ハマースがイスラエル領内に、撃ち込んでいたロケット弾も、600―700発撃ち込んだために、ほとんど残っていないということだ。しかし、ハマースはそれほど愚かだろうか。イスラエルが考えるほど、ハマースの武器が減少している、とは考えにくいのだが。
さて、今回イスラエルが本格的な、ガザ攻撃をするとなれば、いろいろなことが起こってこよう。ウイキリークスの流した情報が、大きく影響するのではないかと思われる。
それは、以前にも書いたように、イスラエルに対しファタハとハマースが戦闘を展開していた時、不利になったファタハは、イスラエルに対しハマースを潰してくれるように、依頼していたということがあった。
今回、イスラエルがガザを攻撃すれば、ハマースはこれをファタハ非難の、最大のチャンスとみなそう。ファタハがガザの住民を殺すよう、イスラエルに頼み込んだ結果、このような悲惨な状況が生まれたのだ、とハマースはパレスチナとアラブ諸国、そして世界に訴えよう。

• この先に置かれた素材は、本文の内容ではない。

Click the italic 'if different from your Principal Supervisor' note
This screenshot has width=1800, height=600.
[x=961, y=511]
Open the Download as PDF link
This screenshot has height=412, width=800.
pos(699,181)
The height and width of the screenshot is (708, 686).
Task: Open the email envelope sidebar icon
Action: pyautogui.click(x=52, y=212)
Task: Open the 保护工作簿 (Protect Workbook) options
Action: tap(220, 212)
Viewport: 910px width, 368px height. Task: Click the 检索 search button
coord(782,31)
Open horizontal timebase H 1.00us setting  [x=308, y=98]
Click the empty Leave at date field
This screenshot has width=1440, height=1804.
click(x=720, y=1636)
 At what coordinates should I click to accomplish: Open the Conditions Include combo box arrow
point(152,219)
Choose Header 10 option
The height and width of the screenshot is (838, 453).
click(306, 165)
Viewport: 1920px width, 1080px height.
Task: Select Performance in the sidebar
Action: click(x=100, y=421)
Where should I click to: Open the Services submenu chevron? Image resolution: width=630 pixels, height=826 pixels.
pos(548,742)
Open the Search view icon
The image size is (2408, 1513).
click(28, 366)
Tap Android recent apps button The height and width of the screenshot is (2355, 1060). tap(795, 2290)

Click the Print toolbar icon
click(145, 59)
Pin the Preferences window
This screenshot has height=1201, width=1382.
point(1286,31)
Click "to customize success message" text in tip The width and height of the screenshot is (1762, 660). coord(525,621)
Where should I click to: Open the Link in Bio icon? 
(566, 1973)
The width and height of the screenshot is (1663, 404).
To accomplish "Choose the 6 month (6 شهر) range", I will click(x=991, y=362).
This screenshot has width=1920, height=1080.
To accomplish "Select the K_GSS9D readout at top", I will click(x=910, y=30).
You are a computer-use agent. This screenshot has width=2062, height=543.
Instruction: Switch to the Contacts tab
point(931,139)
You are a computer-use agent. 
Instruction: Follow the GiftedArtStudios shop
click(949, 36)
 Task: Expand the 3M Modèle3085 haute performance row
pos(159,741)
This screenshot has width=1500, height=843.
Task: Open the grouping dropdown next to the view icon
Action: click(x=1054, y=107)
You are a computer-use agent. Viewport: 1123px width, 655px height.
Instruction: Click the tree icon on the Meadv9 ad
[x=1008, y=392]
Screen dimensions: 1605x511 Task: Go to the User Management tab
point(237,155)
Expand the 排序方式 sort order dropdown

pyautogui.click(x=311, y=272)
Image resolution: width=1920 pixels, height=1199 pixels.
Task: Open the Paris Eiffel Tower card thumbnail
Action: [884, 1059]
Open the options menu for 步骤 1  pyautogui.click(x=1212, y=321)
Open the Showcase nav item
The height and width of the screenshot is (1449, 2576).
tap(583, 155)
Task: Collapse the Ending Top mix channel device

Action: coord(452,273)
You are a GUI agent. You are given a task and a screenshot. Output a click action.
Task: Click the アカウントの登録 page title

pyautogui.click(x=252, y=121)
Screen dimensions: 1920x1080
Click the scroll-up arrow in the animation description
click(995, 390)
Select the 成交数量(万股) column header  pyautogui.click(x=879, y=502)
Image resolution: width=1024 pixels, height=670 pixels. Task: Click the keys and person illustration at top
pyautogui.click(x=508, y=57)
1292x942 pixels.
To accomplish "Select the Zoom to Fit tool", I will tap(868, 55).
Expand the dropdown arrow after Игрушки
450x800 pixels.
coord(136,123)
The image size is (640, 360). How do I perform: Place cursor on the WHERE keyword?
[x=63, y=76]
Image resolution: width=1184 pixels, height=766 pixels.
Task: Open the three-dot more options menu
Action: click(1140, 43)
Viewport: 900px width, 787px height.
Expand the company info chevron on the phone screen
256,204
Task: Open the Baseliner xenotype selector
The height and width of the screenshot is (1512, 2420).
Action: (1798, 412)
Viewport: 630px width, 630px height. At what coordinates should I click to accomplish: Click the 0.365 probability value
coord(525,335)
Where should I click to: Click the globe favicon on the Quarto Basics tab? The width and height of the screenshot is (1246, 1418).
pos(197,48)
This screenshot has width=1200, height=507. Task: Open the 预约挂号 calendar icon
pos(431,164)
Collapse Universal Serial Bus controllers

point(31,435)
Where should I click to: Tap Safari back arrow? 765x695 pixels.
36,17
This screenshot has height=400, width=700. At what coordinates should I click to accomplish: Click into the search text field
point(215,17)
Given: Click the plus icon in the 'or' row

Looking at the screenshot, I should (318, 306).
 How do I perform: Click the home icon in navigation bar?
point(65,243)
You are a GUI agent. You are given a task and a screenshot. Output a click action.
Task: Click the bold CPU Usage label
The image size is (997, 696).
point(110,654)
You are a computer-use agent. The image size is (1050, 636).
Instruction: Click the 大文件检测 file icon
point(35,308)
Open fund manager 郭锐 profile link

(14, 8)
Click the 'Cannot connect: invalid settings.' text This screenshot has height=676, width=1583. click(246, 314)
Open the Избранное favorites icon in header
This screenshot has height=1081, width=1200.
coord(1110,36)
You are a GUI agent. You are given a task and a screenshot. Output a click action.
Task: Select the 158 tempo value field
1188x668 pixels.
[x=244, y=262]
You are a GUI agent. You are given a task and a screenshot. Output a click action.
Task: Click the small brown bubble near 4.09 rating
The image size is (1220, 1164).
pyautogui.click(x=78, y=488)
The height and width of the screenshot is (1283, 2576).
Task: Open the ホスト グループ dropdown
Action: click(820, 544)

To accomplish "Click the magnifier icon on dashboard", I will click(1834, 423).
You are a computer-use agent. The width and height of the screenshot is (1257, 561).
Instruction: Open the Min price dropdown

そうなれば、ヨルダン川西岸地区でも、ハマースを支持するパレスチナ人が増加し、ファタハとハマースの武力衝突が起ころう。それは、イスラエルにとってすこぶる好都合な、展開ではないのか。
結果的に、イスラエルはファタハとハマースを弱体化させ、中東和平交渉をパレスチナ側の理由によるとして、延長することが出来よう。ガザ侵攻をどのタイミングでやめるかにもよるが、イスラエルは結果的に、一人勝ちするかもしれない。
ファタハとハマースとの仲介を、エジプト政府がやっているようだが、ここまで来ると、ハマースは安易な妥協を、ファタハに対してするとは思えない。東エルサレムのパレスチナ人住宅の破壊や、ヨルダン川西岸地区での入植活動の、再活発化を前に、ハマースはパレスチナ人に対し「ハマースとファタハ、どちらの主張が正しいのか?」を問うことが出来よう。
イスラエルにとって、唯一の危険は、結果的に、ガザとヨルダン川西岸に居住するパレスチナ人が、一斉蜂起し、イスラエルに銃口を向けるようになることだ。そのリスクをどの程度、イスラエルは考えているのであろうか。最近のイスラエルの動きは、何処か不安があると思っていのは、私だけであろうか。